It was simple enough in
the beginning.
Rothbart would always find things, and over time he realized he wasn’t
alone. Traveling across the country, it seemed to be a common hobby for people
everywhere.
"They would have this great, prized find hung on their fridge," he
said.
But there was one item in particular that sparked Found. One night he
returned to his parked car and found a note
left on his windshield, apparently meant for someone who drove the same make
and model. Addressed to "Mario," the note’s writer accused him of
some romantic indiscretion, told him she hated him, but ended with a post
script of "page
me later."
It was funny, but touching at the same time. So much feeling was contained in
that brief note. Rothbart said he couldn’t keep this one to himself.

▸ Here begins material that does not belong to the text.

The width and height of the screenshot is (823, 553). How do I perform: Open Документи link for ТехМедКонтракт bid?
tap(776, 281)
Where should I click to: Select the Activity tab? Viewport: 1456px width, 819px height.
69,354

"I gotta do something with all this stuff I’m finding," he said.
Rothbart said that it was this note in particular that made him realize
how people can understand and emphasize with what was intended to be a
message for one other person or, in some cases, no audience at all.
"To me, each of these notes is a little scrap of human
experience," he said.
A great deal of that experience deals with love, romance and lust, asserts
Rothbart. In an age of cold and automated emails and cell phones, a written note can reflect a
hotter, fiercer passion– someone took the time to write this down for
a reason.
"The number two thing is probably parking," Rothbart adds.
"Sex and parking."
Love and cars are good starting places but hardly the end of the story.

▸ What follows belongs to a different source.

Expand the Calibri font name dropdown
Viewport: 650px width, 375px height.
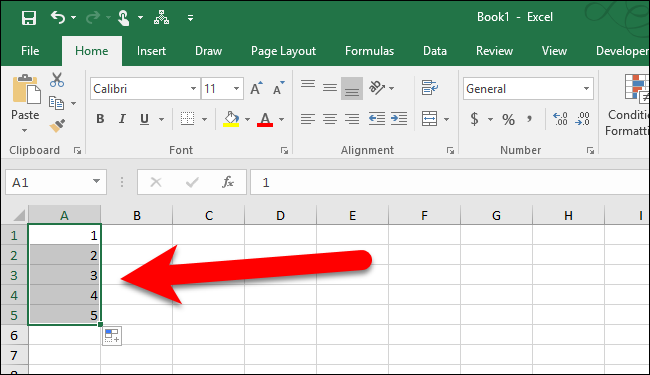[193, 89]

Issue #2 of Found included public notices, threats, drawings, reminders and less
classifiable items. The only thing most of them had in common, he said,
was a narrative.
"A to-do list can have a story with it," Rothbart said.

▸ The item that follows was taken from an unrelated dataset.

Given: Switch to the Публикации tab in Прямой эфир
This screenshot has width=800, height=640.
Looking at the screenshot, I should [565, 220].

Even as the number of found objects received over the years has
increased and more people have in turn discovered the magazine, Rothbart
said there has never been a real problem with fabricated entries. One
person did send in a supposedly found tape of a jam band, but quick
Internet search revealed that the sender was a member of the band.
"Anyone who wanted to fake a found item and send it in would have to wait
almost a year on average to see it in print for a pretty small payoff,
and most people respect the integrity of the project", he said.
"Fake finds are "just not weird enough," explained Rothbart.
"I really do believe that truth is stranger than fiction."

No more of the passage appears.